- **Work to be completed**
Write out every one of the following entries line for line, with no changes to wording, numbers, or punctuation.

-- start Records for this task --

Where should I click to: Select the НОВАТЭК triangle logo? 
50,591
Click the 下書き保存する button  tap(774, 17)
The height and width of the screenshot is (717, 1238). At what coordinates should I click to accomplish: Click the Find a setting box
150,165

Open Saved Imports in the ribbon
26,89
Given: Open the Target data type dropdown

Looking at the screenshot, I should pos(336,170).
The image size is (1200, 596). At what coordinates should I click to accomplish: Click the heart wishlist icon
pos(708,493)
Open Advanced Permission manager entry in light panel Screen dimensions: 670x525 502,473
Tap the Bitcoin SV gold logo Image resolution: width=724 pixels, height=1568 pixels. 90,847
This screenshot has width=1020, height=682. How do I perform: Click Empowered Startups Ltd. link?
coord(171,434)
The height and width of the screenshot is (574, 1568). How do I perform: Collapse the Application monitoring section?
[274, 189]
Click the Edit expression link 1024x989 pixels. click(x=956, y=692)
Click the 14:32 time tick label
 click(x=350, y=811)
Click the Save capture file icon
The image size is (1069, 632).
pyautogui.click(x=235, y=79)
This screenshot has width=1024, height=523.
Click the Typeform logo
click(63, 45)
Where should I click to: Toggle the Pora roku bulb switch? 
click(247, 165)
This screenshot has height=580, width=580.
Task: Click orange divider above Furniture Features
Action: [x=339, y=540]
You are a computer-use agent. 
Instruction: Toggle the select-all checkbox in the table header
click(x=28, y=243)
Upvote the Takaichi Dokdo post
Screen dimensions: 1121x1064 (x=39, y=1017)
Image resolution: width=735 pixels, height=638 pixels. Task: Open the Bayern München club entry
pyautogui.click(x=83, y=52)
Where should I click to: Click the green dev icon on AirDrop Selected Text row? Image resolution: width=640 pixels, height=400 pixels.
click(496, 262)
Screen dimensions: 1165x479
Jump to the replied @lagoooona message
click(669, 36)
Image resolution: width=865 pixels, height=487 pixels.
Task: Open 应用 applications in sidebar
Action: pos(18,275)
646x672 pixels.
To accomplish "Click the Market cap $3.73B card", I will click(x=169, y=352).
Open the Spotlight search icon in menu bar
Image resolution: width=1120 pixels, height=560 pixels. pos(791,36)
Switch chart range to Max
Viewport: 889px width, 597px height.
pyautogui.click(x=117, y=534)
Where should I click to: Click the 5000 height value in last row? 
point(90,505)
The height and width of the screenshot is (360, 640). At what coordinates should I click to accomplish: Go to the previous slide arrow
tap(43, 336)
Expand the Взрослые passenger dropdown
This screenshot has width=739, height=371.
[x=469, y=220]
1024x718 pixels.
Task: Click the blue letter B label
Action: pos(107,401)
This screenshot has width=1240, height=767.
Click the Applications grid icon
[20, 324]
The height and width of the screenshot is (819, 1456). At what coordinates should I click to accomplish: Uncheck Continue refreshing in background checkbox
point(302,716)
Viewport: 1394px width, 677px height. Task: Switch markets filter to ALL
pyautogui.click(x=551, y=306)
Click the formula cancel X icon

-- end Records for this task --

- **Exercise result**
Where should I click to: Select the НОВАТЭК triangle logo? 
50,591
Click the 下書き保存する button  tap(774, 17)
The height and width of the screenshot is (717, 1238). At what coordinates should I click to accomplish: Click the Find a setting box
150,165

Open Saved Imports in the ribbon
26,89
Given: Open the Target data type dropdown

Looking at the screenshot, I should pos(336,170).
The image size is (1200, 596). At what coordinates should I click to accomplish: Click the heart wishlist icon
pos(708,493)
Open Advanced Permission manager entry in light panel Screen dimensions: 670x525 502,473
Tap the Bitcoin SV gold logo Image resolution: width=724 pixels, height=1568 pixels. 90,847
This screenshot has width=1020, height=682. How do I perform: Click Empowered Startups Ltd. link?
coord(171,434)
The height and width of the screenshot is (574, 1568). How do I perform: Collapse the Application monitoring section?
[274, 189]
Click the Edit expression link 1024x989 pixels. click(x=956, y=692)
Click the 14:32 time tick label
 click(x=350, y=811)
Click the Save capture file icon
The image size is (1069, 632).
pyautogui.click(x=235, y=79)
This screenshot has width=1024, height=523.
Click the Typeform logo
click(63, 45)
Where should I click to: Toggle the Pora roku bulb switch? 
click(247, 165)
This screenshot has height=580, width=580.
Task: Click orange divider above Furniture Features
Action: [x=339, y=540]
You are a computer-use agent. 
Instruction: Toggle the select-all checkbox in the table header
click(x=28, y=243)
Upvote the Takaichi Dokdo post
Screen dimensions: 1121x1064 (x=39, y=1017)
Image resolution: width=735 pixels, height=638 pixels. Task: Open the Bayern München club entry
pyautogui.click(x=83, y=52)
Where should I click to: Click the green dev icon on AirDrop Selected Text row? Image resolution: width=640 pixels, height=400 pixels.
click(496, 262)
Screen dimensions: 1165x479
Jump to the replied @lagoooona message
click(669, 36)
Image resolution: width=865 pixels, height=487 pixels.
Task: Open 应用 applications in sidebar
Action: pos(18,275)
646x672 pixels.
To accomplish "Click the Market cap $3.73B card", I will click(x=169, y=352).
Open the Spotlight search icon in menu bar
Image resolution: width=1120 pixels, height=560 pixels. pos(791,36)
Switch chart range to Max
Viewport: 889px width, 597px height.
pyautogui.click(x=117, y=534)
Where should I click to: Click the 5000 height value in last row? 
point(90,505)
The height and width of the screenshot is (360, 640). At what coordinates should I click to accomplish: Go to the previous slide arrow
tap(43, 336)
Expand the Взрослые passenger dropdown
This screenshot has width=739, height=371.
[x=469, y=220]
1024x718 pixels.
Task: Click the blue letter B label
Action: pos(107,401)
This screenshot has width=1240, height=767.
Click the Applications grid icon
[20, 324]
The height and width of the screenshot is (819, 1456). At what coordinates should I click to accomplish: Uncheck Continue refreshing in background checkbox
point(302,716)
Viewport: 1394px width, 677px height. Task: Switch markets filter to ALL
pyautogui.click(x=551, y=306)
Click the formula cancel X icon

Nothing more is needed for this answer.